Summary Background The source of accumulated lipids in the foam cells of xanthoma is primarily the lipoproteins existing in the lesional dermis. Objective This study was designated to clarify the contribution of low density lipoprotein (LDL) density substances existing in xanthoma tissue to foam cell formation. Methods An LDL density fraction was obtained from homogenized rabbit experimental xanthoma tissue. Biochemical and functional characteristics of xanthoma-extracted LDL density substance were examined. The in vivo foam cell-inducing ability of xanthoma-extracted LDL density substance was examined microscopically at the intradermal injection site. Results Xanthoma-extracted LDL density substance showed more negatively charged mobility on agarose gel electrophoresis than plasma native LDL. A small amount of aggregated material remained at the origin on agarose gel electrophoresis. Xanthoma-extracted LDL density substance contained much higher level of lipid peroxides than native LDL. Mouse peritoneal macrophages internalized xanthoma-extracted LDL density substance extensively and transformed into foam cells by incubation with xanthoma-extracted LDL density substance.
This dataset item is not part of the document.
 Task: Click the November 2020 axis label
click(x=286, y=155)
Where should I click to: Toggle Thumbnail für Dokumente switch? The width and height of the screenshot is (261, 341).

Intradermal injection of the xanthoma-extracted LDL density substance induced foam cell infiltration in the skin of a normolipemic rabbit. Conclusion LDL density substances prepared ex vivo from experimental xanthoma tissue contained lipid–protein complexes that have physiochemical properties of oxidized LDL. The lipid–protein complexes were incorporated into foam cells. The substances were considered to contribute to foam cell recruitment during the persistence of xanthoma lesions.